===== Data section

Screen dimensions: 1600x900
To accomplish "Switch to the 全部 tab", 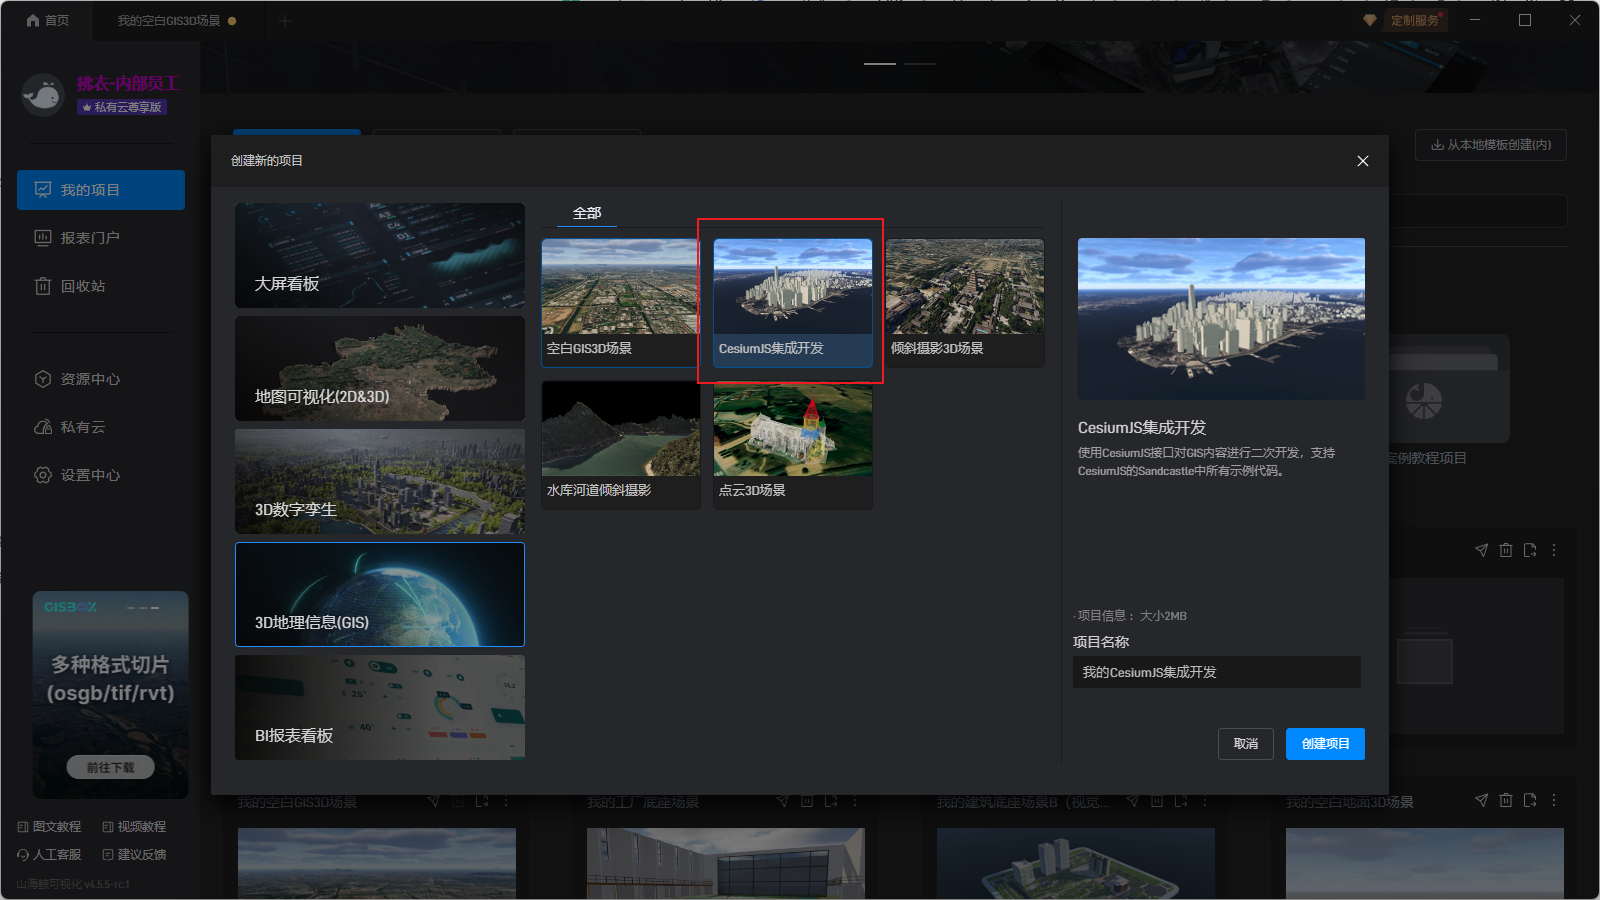I will pos(587,213).
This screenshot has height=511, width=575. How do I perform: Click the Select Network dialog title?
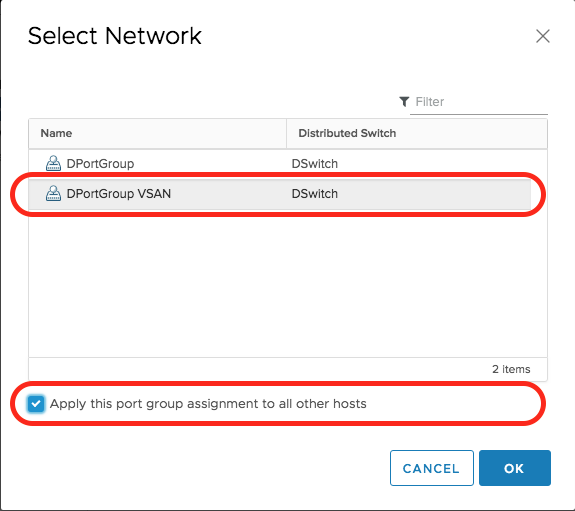[114, 36]
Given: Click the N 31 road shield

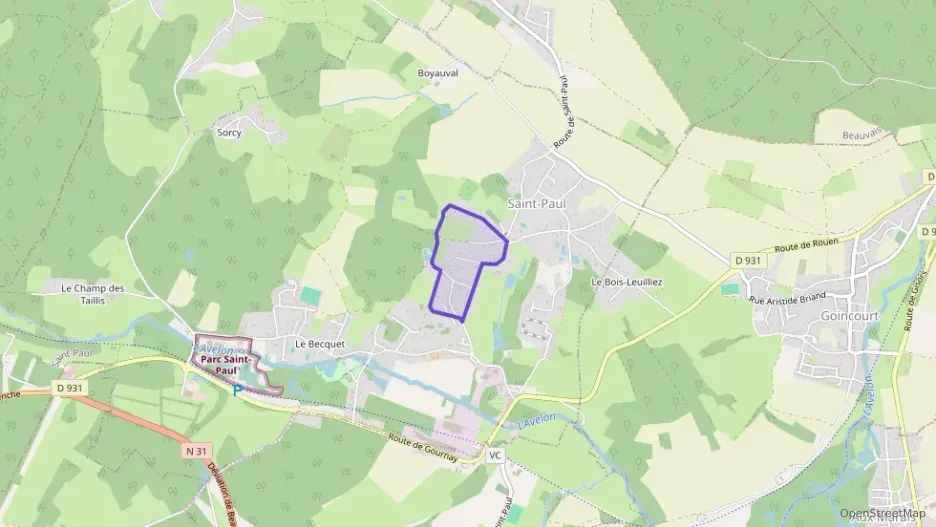Looking at the screenshot, I should (x=196, y=451).
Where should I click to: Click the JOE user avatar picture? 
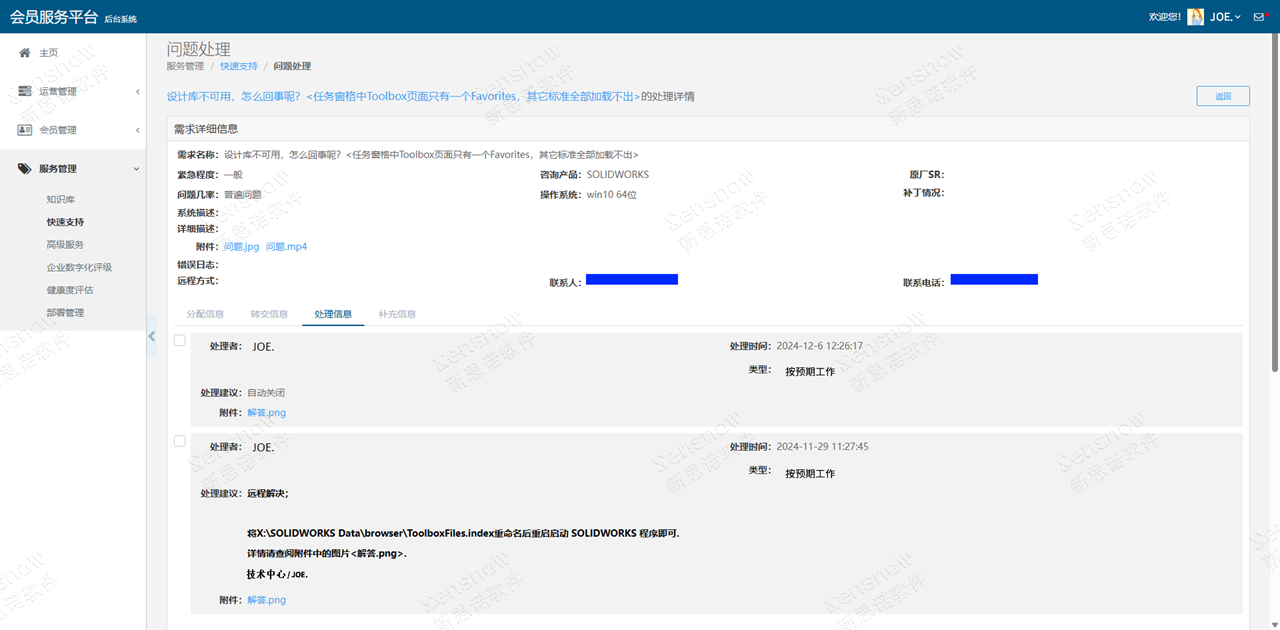[x=1195, y=17]
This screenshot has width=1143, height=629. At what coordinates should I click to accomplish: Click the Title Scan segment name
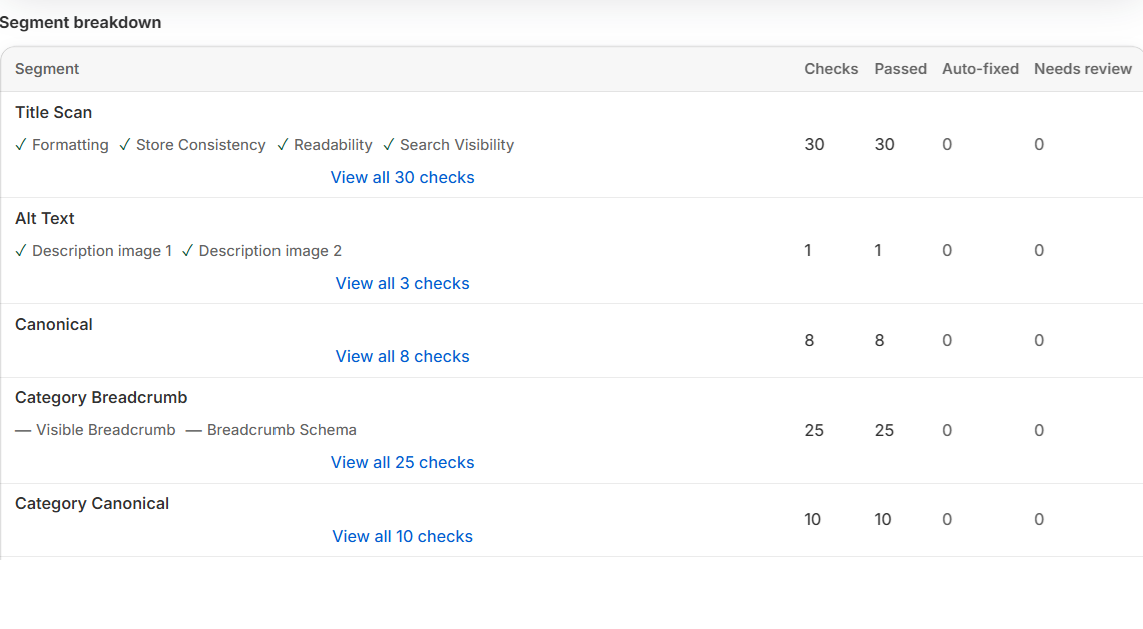pyautogui.click(x=53, y=112)
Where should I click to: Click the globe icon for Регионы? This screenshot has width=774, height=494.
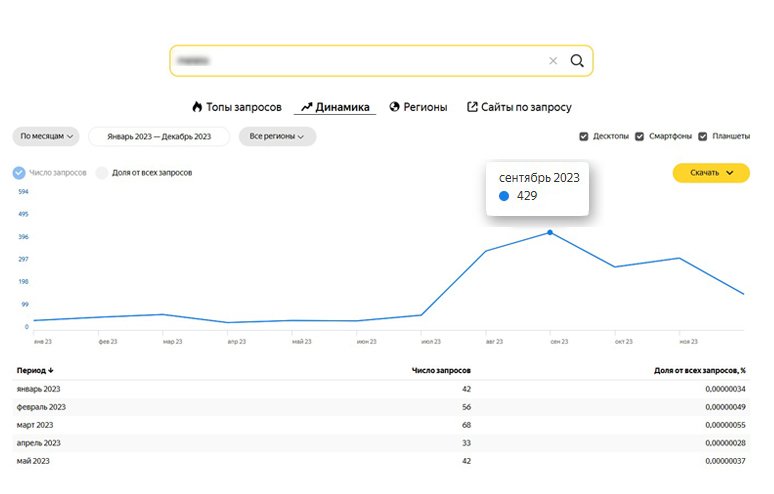pyautogui.click(x=395, y=107)
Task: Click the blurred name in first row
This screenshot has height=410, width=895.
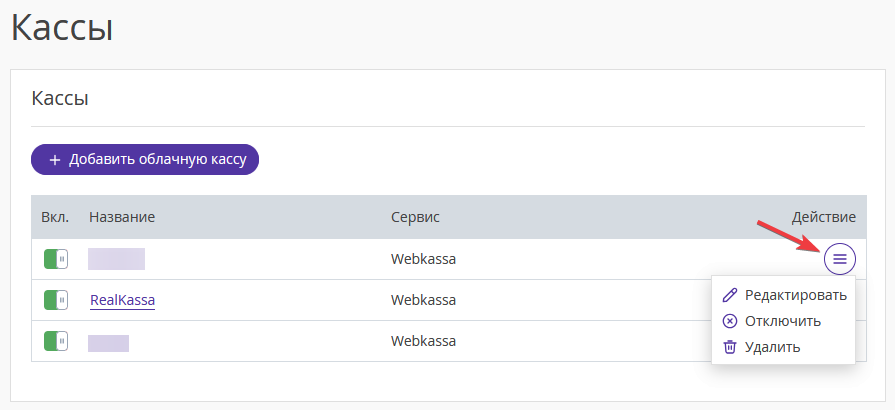Action: 116,259
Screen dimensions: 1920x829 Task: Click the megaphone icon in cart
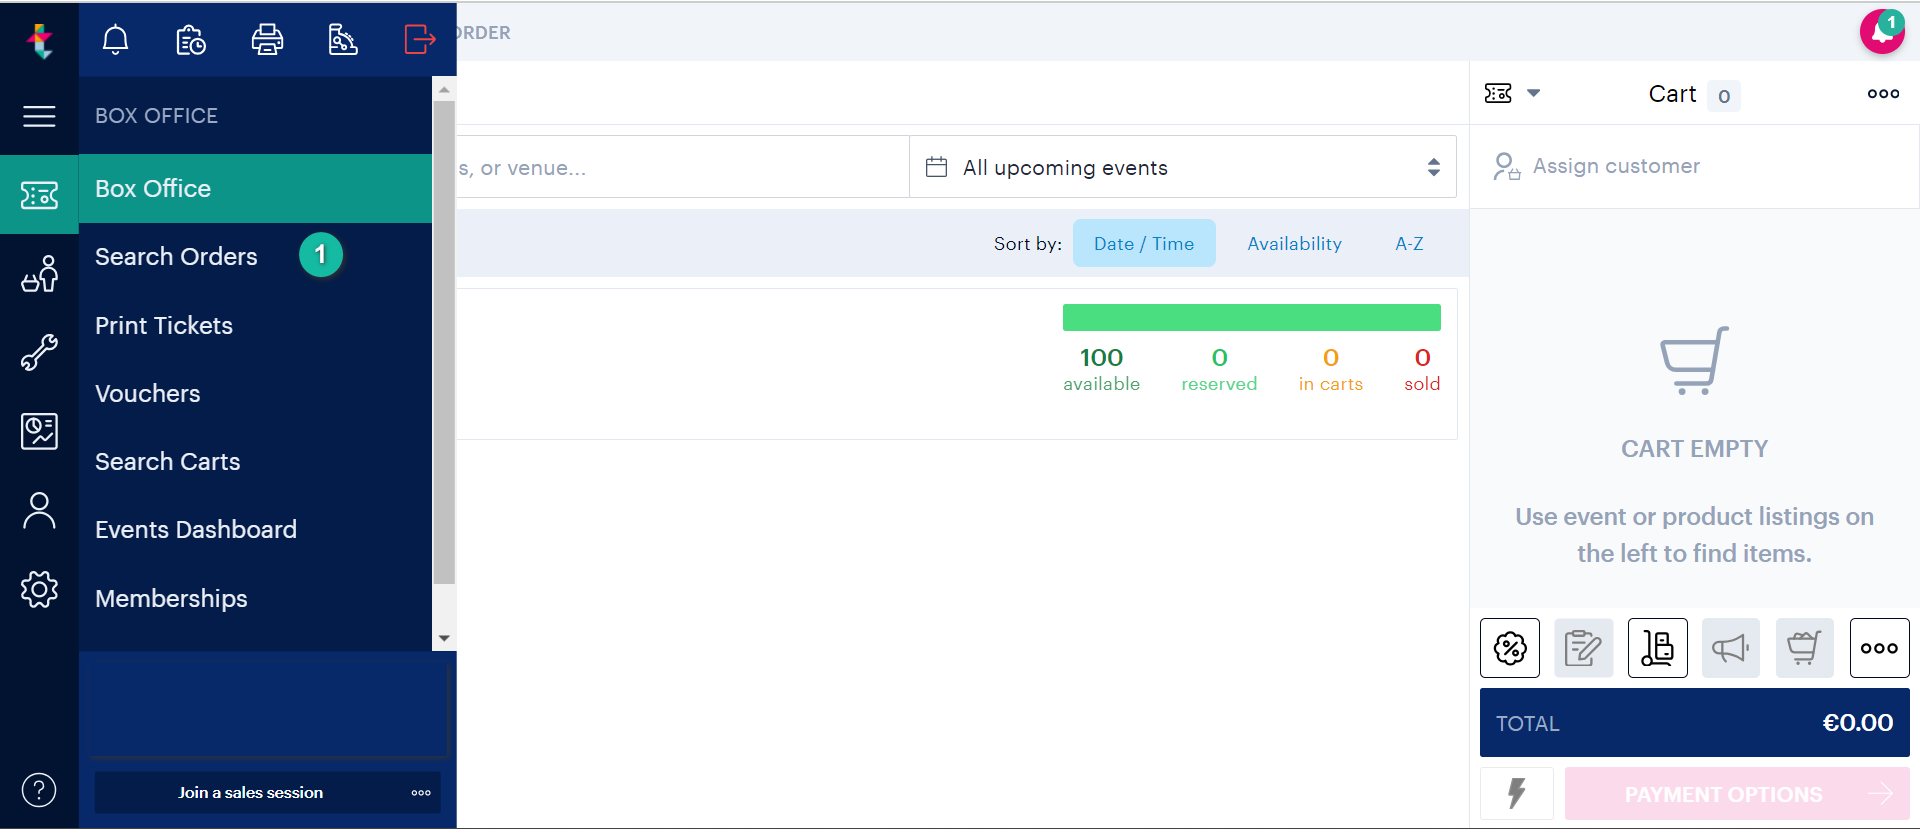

==========

Each line above with the string "dimensions" in it should be located and copied.

Screen dimensions: 1600x900
Screen dimensions: 1920x829 Task: Click the megaphone icon in cart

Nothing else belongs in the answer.